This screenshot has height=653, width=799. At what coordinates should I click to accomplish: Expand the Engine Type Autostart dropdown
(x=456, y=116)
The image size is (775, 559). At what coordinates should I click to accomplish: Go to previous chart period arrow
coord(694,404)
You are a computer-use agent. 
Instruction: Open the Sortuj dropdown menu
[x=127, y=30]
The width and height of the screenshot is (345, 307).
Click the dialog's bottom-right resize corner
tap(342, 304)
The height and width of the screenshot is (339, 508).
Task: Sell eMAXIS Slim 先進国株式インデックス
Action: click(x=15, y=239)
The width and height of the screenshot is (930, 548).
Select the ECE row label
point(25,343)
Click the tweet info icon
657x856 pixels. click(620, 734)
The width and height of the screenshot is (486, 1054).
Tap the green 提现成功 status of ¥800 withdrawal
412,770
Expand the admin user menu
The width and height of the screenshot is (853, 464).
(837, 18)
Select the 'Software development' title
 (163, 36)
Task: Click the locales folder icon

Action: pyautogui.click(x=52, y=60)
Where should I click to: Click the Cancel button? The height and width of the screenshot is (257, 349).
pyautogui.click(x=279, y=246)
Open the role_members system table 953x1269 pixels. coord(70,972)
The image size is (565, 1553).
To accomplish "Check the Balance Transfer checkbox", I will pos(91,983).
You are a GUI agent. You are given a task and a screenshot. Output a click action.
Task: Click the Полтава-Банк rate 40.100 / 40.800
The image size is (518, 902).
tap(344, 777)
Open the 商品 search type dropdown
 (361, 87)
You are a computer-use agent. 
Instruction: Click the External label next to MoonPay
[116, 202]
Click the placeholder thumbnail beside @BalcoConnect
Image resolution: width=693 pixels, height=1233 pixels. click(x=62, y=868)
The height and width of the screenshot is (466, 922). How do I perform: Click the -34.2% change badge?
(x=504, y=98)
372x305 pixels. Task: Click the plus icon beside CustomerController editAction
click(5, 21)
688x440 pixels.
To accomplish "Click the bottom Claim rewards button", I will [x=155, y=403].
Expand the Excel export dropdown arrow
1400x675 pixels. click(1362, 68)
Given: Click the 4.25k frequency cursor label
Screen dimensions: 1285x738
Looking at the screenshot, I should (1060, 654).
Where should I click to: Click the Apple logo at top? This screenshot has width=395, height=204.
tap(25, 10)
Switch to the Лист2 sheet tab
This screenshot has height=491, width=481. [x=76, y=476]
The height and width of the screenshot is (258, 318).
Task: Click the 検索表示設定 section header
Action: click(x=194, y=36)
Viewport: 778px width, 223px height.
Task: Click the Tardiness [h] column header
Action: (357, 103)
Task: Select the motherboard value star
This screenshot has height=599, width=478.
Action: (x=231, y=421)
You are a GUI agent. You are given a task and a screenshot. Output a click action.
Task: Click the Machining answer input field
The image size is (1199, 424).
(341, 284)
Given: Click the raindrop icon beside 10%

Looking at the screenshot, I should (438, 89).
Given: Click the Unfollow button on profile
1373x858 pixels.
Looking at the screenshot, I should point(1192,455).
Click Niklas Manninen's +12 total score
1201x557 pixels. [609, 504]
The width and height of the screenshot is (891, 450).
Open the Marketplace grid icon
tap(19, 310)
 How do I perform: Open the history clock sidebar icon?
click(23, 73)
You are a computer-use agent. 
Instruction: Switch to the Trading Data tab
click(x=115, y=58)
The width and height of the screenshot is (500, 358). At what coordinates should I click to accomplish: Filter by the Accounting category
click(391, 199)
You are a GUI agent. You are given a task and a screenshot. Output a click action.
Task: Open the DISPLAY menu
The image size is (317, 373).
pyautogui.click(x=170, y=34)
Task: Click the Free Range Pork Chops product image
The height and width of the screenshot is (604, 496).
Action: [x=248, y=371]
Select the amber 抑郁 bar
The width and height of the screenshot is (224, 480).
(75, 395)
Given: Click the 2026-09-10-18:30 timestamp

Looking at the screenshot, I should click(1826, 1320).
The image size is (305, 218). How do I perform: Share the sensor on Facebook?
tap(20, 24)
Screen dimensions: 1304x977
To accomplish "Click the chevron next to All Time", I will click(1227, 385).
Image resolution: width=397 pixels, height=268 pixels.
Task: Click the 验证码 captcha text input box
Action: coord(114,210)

INSTRUCTIONS TO FOLLOW:
Could you retype all of the material word for word?

WORKED SOLUTION:
This screenshot has height=653, width=799. At what coordinates should I click to accomplish: Expand the Engine Type Autostart dropdown
(x=456, y=116)
The image size is (775, 559). At what coordinates should I click to accomplish: Go to previous chart period arrow
coord(694,404)
You are a computer-use agent. 
Instruction: Open the Sortuj dropdown menu
[x=127, y=30]
The width and height of the screenshot is (345, 307).
Click the dialog's bottom-right resize corner
tap(342, 304)
The height and width of the screenshot is (339, 508).
Task: Sell eMAXIS Slim 先進国株式インデックス
Action: click(x=15, y=239)
The width and height of the screenshot is (930, 548).
Select the ECE row label
point(25,343)
Click the tweet info icon
657x856 pixels. click(620, 734)
The width and height of the screenshot is (486, 1054).
Tap the green 提现成功 status of ¥800 withdrawal
412,770
Expand the admin user menu
The width and height of the screenshot is (853, 464).
(837, 18)
Select the 'Software development' title
 (163, 36)
Task: Click the locales folder icon

Action: pyautogui.click(x=52, y=60)
Where should I click to: Click the Cancel button? The height and width of the screenshot is (257, 349).
pyautogui.click(x=279, y=246)
Open the role_members system table 953x1269 pixels. coord(70,972)
The image size is (565, 1553).
To accomplish "Check the Balance Transfer checkbox", I will pos(91,983).
You are a GUI agent. You are given a task and a screenshot. Output a click action.
Task: Click the Полтава-Банк rate 40.100 / 40.800
The image size is (518, 902).
tap(344, 777)
Open the 商品 search type dropdown
 (361, 87)
You are a computer-use agent. 
Instruction: Click the External label next to MoonPay
[116, 202]
Click the placeholder thumbnail beside @BalcoConnect
Image resolution: width=693 pixels, height=1233 pixels. click(x=62, y=868)
The height and width of the screenshot is (466, 922). How do I perform: Click the -34.2% change badge?
(x=504, y=98)
372x305 pixels. Task: Click the plus icon beside CustomerController editAction
click(5, 21)
688x440 pixels.
To accomplish "Click the bottom Claim rewards button", I will [x=155, y=403].
Expand the Excel export dropdown arrow
1400x675 pixels. click(1362, 68)
Given: Click the 4.25k frequency cursor label
Screen dimensions: 1285x738
Looking at the screenshot, I should (1060, 654).
Where should I click to: Click the Apple logo at top? This screenshot has width=395, height=204.
tap(25, 10)
Switch to the Лист2 sheet tab
This screenshot has height=491, width=481. [x=76, y=476]
The height and width of the screenshot is (258, 318).
Task: Click the 検索表示設定 section header
Action: click(x=194, y=36)
Viewport: 778px width, 223px height.
Task: Click the Tardiness [h] column header
Action: (357, 103)
Task: Select the motherboard value star
This screenshot has height=599, width=478.
Action: (x=231, y=421)
You are a GUI agent. You are given a task and a screenshot. Output a click action.
Task: Click the Machining answer input field
The image size is (1199, 424).
(341, 284)
Given: Click the raindrop icon beside 10%

Looking at the screenshot, I should (438, 89).
Given: Click the Unfollow button on profile
1373x858 pixels.
Looking at the screenshot, I should point(1192,455).
Click Niklas Manninen's +12 total score
1201x557 pixels. [609, 504]
The width and height of the screenshot is (891, 450).
Open the Marketplace grid icon
tap(19, 310)
 How do I perform: Open the history clock sidebar icon?
click(23, 73)
You are a computer-use agent. 
Instruction: Switch to the Trading Data tab
click(x=115, y=58)
The width and height of the screenshot is (500, 358). At what coordinates should I click to accomplish: Filter by the Accounting category
click(391, 199)
You are a GUI agent. You are given a task and a screenshot. Output a click action.
Task: Open the DISPLAY menu
The image size is (317, 373).
pyautogui.click(x=170, y=34)
Task: Click the Free Range Pork Chops product image
The height and width of the screenshot is (604, 496).
Action: [x=248, y=371]
Select the amber 抑郁 bar
The width and height of the screenshot is (224, 480).
(75, 395)
Given: Click the 2026-09-10-18:30 timestamp

Looking at the screenshot, I should click(1826, 1320).
The image size is (305, 218). How do I perform: Share the sensor on Facebook?
tap(20, 24)
Screen dimensions: 1304x977
To accomplish "Click the chevron next to All Time", I will click(1227, 385).
Image resolution: width=397 pixels, height=268 pixels.
Task: Click the 验证码 captcha text input box
Action: coord(114,210)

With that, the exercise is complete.